The difference in global and local attention mechanisms is in the manner source-side context vector \\(\mathbf{c}_t\\) is computed.

## Global Attention

Global attentional model considers all the hidden states of the encoder when deriving the context vector \\(c_t\\).

![](https://cdn.hashnode.com/res/hashnode/image/upload/v1733080464702/505b0475-ed7a-484a-b83d-9d93273eb1a2.png align="center")

* For the current target hidden state \\(h_t\\) and each source hidden state \\(\bar{h}_s\\), attention score is computed as,
    

$$\begin{align} a_t(s) &= align(h_t, \bar{h}_s) \\ &= \frac{exp(score(h_t, \bar{h}_s))}{\sum_{s'}exp(score(h_t, \bar{h}_{s'}))} \end{align}$$

* Authors propose different methods to compute score,
    

$$\begin{equation} score(h_t, \bar{h}_s) = \begin{cases} h_t^T\bar{h}_s & dot\\ h_{t}^{T}W_a\bar{h}_s & general\\ v_{a}^{T}tanh(W_a[h_t;\bar{h}_s]) & concat \end{cases} \end{equation}$$

* Global attention vector is then computed as weighted average over all the source states
    

$$c_t = \sum_s{a_t(s)\bar{h}_s}$$

## Local Attention

Local attentional mechanism chooses to focus only on a small subset of the source positions per target word.
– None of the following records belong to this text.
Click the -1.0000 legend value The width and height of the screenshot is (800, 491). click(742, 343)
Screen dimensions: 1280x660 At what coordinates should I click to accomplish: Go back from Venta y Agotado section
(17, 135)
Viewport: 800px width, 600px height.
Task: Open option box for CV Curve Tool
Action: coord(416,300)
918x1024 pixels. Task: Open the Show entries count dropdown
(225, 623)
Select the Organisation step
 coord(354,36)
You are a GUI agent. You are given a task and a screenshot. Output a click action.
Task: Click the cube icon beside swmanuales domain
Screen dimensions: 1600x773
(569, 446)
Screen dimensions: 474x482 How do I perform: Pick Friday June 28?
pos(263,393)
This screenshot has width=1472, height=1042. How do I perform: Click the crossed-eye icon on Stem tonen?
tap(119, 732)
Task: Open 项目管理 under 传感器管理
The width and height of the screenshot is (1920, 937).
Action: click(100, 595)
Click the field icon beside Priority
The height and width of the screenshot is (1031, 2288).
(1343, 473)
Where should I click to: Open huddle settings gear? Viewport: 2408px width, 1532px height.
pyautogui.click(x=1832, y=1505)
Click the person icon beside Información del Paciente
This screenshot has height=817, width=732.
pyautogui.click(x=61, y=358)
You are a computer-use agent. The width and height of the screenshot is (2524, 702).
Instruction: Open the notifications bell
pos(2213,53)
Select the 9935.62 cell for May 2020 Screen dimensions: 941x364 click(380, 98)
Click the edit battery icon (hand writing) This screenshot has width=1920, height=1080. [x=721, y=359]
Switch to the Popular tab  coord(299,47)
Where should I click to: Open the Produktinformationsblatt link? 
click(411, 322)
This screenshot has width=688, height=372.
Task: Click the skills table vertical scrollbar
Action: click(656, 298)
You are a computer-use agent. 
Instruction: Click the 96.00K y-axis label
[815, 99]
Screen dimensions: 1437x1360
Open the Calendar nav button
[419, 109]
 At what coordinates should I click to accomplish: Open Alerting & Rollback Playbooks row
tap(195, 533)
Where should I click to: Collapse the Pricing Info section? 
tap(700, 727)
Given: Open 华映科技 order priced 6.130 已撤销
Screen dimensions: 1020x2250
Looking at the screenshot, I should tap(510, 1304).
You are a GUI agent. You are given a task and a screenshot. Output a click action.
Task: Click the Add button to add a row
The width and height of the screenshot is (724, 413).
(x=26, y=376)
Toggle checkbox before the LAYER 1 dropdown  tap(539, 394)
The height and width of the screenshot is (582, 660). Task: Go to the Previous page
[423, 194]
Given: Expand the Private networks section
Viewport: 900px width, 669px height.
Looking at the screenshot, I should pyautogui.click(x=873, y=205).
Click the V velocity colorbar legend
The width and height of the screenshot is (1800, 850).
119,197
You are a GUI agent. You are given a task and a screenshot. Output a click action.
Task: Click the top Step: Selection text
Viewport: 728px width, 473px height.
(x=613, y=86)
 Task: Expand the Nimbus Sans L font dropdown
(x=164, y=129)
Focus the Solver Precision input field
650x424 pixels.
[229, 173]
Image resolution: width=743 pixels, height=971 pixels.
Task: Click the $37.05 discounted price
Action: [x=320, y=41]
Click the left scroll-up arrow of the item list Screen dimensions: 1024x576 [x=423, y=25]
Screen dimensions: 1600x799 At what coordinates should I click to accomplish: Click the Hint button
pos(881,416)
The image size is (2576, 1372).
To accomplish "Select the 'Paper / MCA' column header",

![](https://cdn.hashnode.com/res/hashnode/image/upload/v1733082573859/0d01ef72-0226-4cbd-84ad-751a0e16fd58.png align="center")

* For each decoding step t, an aligned position \\(p_t\\) in source sequence can estimated by the following methods,
    
    * Monotonic alignment (local-m): simply set \\(p_t = t\\) assuming that source and target sequences are roughly monotonically aligned
        
    * Predictive alignment (local-p): for given input sequence length S, predict an aligned position as,
        

$$p_t = S \cdot sigmoid(v_p^⊤tanh(W_ph_t))$$

* Context vector \\(c_t\\) is then derived as weighted average of encoder hidden states in the window \\([p_t-D, p_t+D]\\), where D is empirically estimated
    
* Further, to favor alignment points near \\(p_t\\), a Gaussian distribution is placed centered around \\(p_t\\). As a result, the alignment weights are defined as,
    

$$\begin{align} a_t(s) &= align(h_t, \bar{h}_s) exp\left(-\frac{(s-p_t)^2}{2\sigma^2}\right) \\ \sigma &= \frac{D}{2} \end{align}$$

Where s is an integer within the context window centered at \\(p_t\\) and \\(align(h_t, \bar{h}_s)\\) is same as defined for Global Attention.